Type of Holiday: Historic
Date of Observation: May 5
Where Celebrated: Mexico and the United States
Symbols and Customs: Ballet Folklórico, Battle Reenactments, Mariachi Music, Mexican Food, Parades ORIGINS

Cinco de Mayo means "the fifth of May." It commemorates the Battle of Puebla, an important event in the fight for Mexican independence. In this battle, a badly outnumbered band of Mexicans fought off the French army, which at that time was one of the most highly trained armies in Europe. For Mexicans and Mexican Americans, Cinco de Mayo represents the courage, resourcefulness, and determination of the Mexican people. It also symbolizes the thrill of an underdog victory against a mighty enemy.

The Battle of Puebla took place on May 5,1862. Mexico had gained its independence from Spain about forty years earlier, but was not a strong country at that time. The Mexican government owed money to France, England, and Spain. The French, under Napoleon III, decided to invade Mexico and take over the government. Napoleon III wanted to re-establish a strong French presence in North America. Moreover, he reasoned that the United States wouldn't interfere, because it was embroiled in its own civil war at that time.

When the French troops reached the town of Puebla, they were met by a rag-tag Mexican army led by General Ignacio Zaragoza and Colonel Porfirio Díaz (who later became president of Mexico). The Mexicans numbered around 4,000 men. Their ranks included regular soldiers as well as Mexican farmers armed with farm tools, cowboys, and Zapotec and other Indians. The French army was much larger and consisted of well-trained, professional soldiers, both on horseback and on foot. As the battle began, the French were confident of victory.

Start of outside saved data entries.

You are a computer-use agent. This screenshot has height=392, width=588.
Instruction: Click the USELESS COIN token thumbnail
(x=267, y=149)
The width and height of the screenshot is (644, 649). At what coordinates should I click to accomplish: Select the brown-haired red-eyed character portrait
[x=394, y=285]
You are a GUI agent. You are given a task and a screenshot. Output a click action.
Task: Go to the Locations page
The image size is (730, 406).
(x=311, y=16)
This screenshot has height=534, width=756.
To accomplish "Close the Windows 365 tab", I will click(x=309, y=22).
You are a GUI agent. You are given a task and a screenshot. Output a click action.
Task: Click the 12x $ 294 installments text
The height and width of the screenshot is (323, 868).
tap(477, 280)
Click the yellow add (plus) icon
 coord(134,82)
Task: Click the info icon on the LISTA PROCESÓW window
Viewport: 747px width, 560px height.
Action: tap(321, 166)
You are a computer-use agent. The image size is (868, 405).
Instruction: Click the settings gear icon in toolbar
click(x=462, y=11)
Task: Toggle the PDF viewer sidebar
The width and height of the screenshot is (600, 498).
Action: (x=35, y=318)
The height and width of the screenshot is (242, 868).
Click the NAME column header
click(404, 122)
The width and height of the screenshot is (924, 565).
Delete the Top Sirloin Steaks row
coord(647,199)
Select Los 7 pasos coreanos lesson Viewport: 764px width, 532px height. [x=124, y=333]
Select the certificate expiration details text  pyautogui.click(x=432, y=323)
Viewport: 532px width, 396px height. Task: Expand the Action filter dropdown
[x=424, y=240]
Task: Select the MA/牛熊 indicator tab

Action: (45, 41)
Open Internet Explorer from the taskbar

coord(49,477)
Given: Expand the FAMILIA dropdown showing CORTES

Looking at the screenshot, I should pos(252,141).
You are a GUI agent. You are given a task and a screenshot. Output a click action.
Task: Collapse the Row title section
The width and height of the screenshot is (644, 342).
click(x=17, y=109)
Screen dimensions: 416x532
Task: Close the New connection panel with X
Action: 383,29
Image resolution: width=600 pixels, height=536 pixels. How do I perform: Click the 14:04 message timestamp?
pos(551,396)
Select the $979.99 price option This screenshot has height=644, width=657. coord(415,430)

General Zaragoza's clever battle plans turned the tide of battle in favor of the Mexicans, however. He sent his cavalry (soldiers on horseback) to attack the French from the side. The French cavalry responded by abandoning the center of the battle and moving to the side to engage the Mexican horsemen. This gave Zaragoza the moment he had been looking for. He released a stampeding herd of cattle right into the center of the French troops. The cattle scattered the French soldiers, thus conferring victory to the Mexican army.

Although the Mexicans won the battle, they did not win the war. Two years later, the French succeeded in taking over Mexico and in crowning Ferdinand Maximilian von Hapsburg emperor of Mexico. For the French, however, victory was short-lived. The Mexican people never accepted the new government and succeeded in ousting Maximilian and his government in 1867. Throughout the time of French rule, the amazing victory at the Battle of Puebla inspired the Mexican people to resist the foreign occupation. People felt hope for the future and pride in their Mexican identity as they sang corridos, or folk songs, retelling the story of the Battle of Puebla. As a historic holiday, Cinco de Mayo commemorates a significant historical event. People throughout the world remember significant events in their histories. Often, these are events that are important for an entire nation and become widely observed. The marking of such anniversaries serves not only to honor the values represented by the person or event commemorated, but also to strengthen and reinforce communal bonds of national, cultural, or ethnic identity. Victorious, joyful, and traumatic events are remembered through historic holidays. The commemorative expression reflects the original event through festive celebration or solemn ritual. Reenactments are common activities at historical holiday and festival gatherings, seeking to bring the past alive in the present.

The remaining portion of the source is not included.